Eventually, the 40 days before Easter became a time that baptized Christians used to reconsider their lives, their faith, and the next sets of commitments they were ready to make to make space for God to sanctify their lives. The math oriented among us may have noticed that there are more than 40 days between Ash Wednesday and Easter Sunday, our tradition says that Lent does not include Sundays because all Sundays are celebrations of the resurrection, and as such are not fasting days but feasting days! Lent is 40 days, not including Sundays.

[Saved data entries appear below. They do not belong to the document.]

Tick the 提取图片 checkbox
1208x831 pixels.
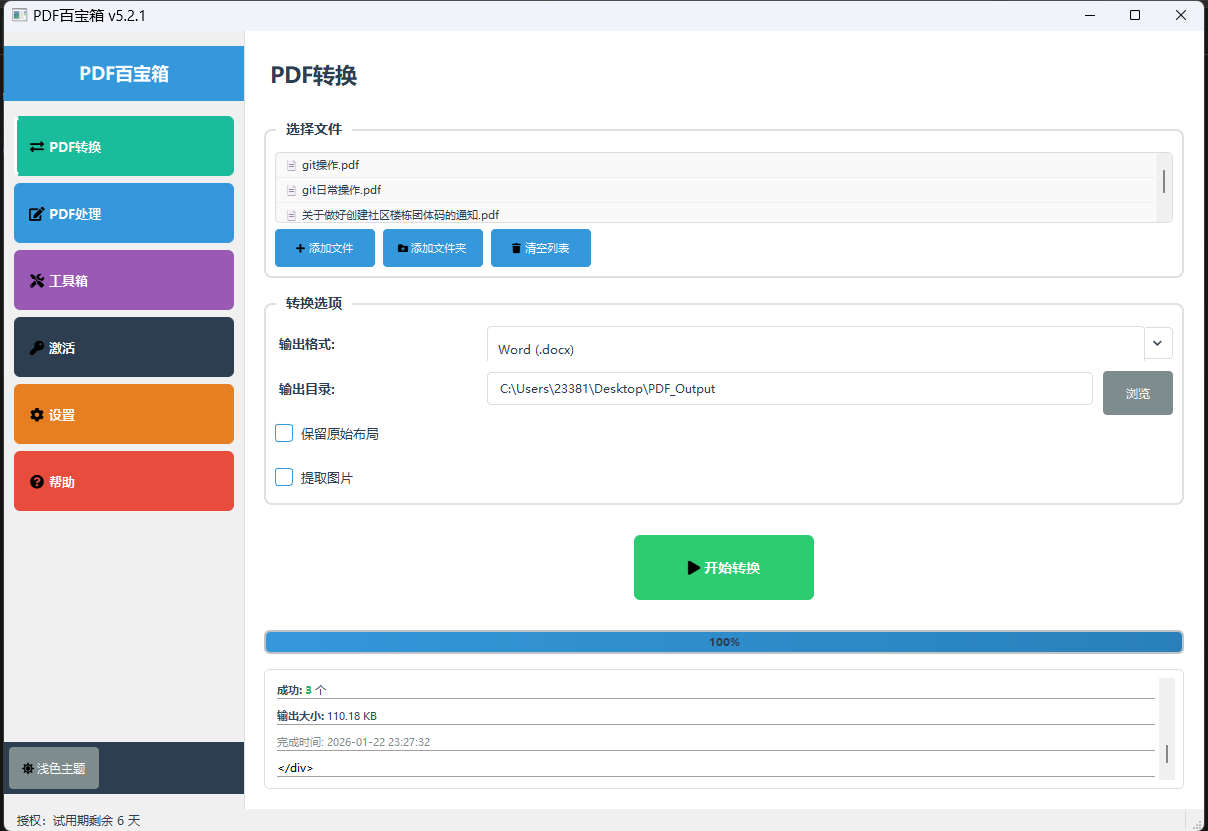[x=284, y=477]
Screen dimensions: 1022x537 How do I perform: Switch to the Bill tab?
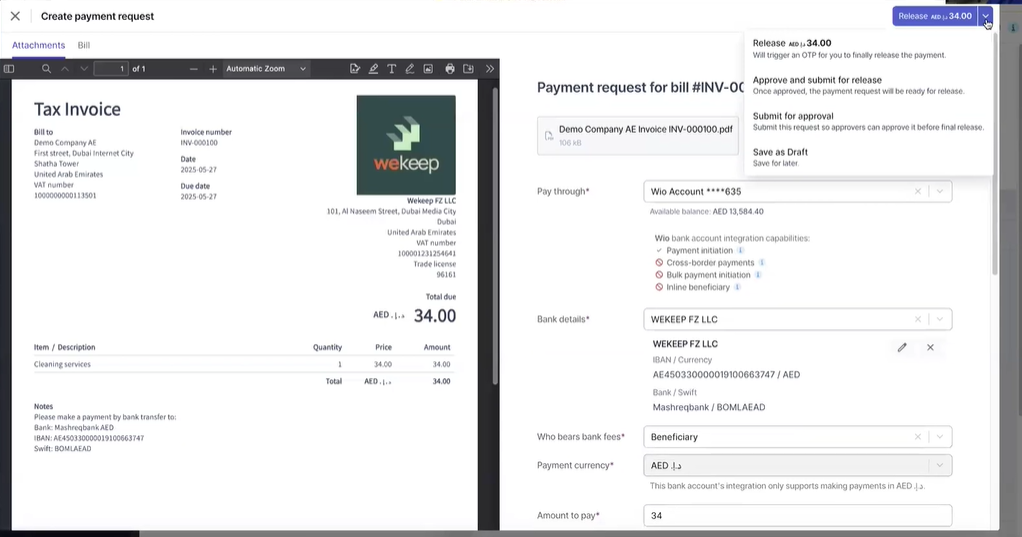point(84,46)
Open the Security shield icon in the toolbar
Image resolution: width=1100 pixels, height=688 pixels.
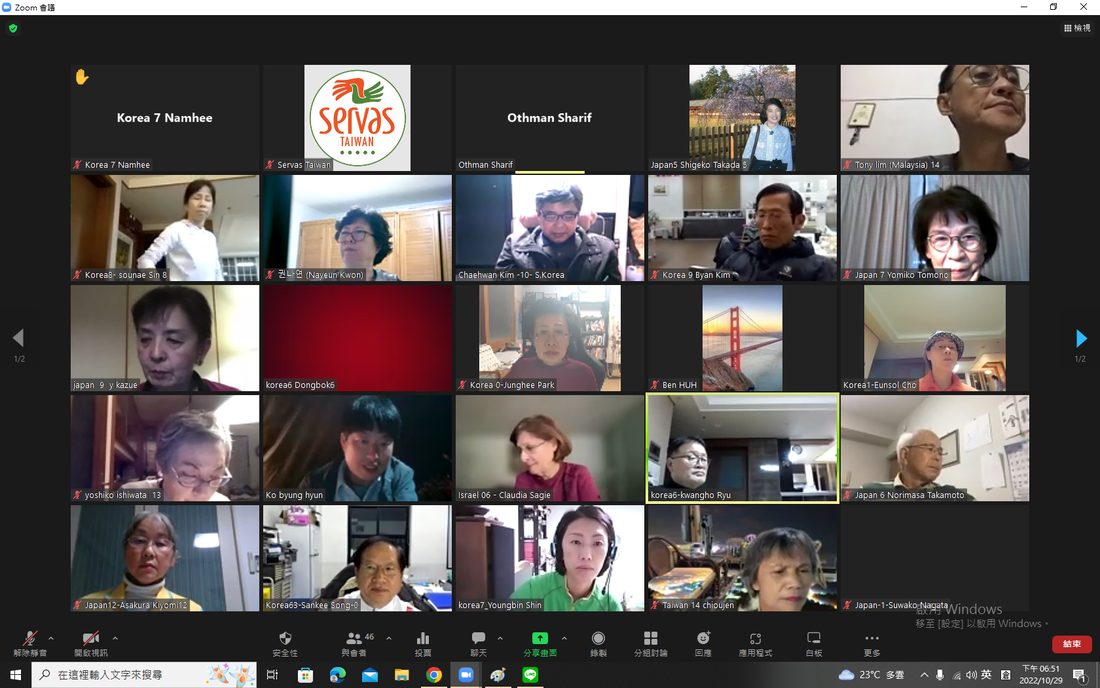pyautogui.click(x=285, y=638)

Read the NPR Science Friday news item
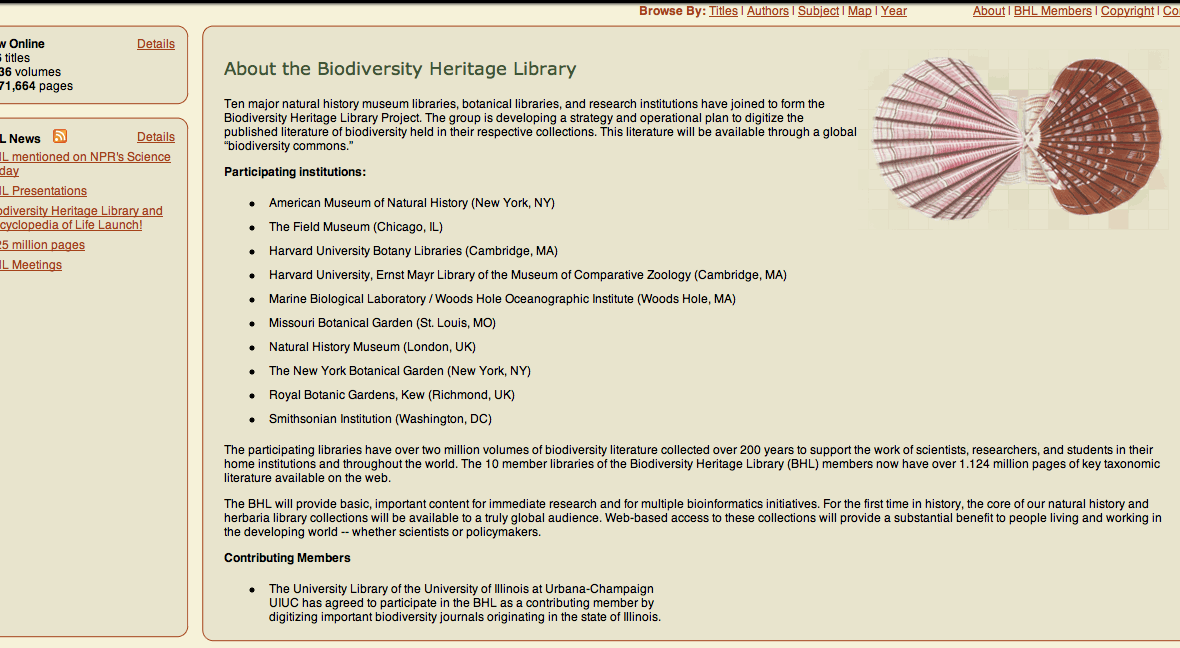[x=85, y=157]
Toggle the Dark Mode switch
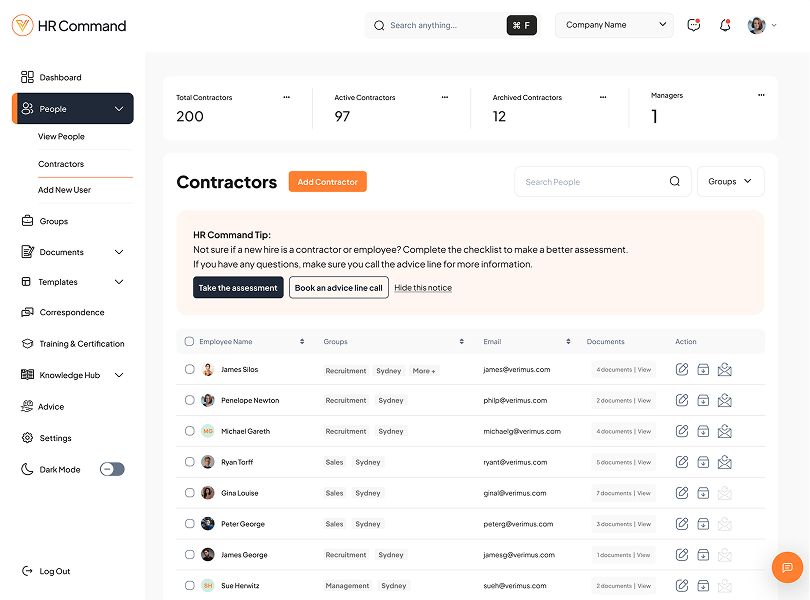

My intention during this Lent is to reconnect to those roots, in a different way. John Dominic Crossan theorizes that the primary difference between the way of Jesus and the ways of human empires is how they hold power. Namely, Jesus lived and taught nonviolent resistance, whereas human empires inherently engage in violence. If I were to come down to one difference between the ways of God and the ways of the world, I’d have to agree: God is nonviolent and the world is violent.
I’d give you examples, but I doubt a single one of you needs me to. 🙁
Nonviolence is way to create a world of justice, a world without anyone dominating anyone else, a world of fair distribution of good, a world where the people can thrive. You’ve likely noticed that this isn’t the world we live in right now. It wasn’t the world Jesus lived in either. Nor was it the world that the ancient Jews occupied.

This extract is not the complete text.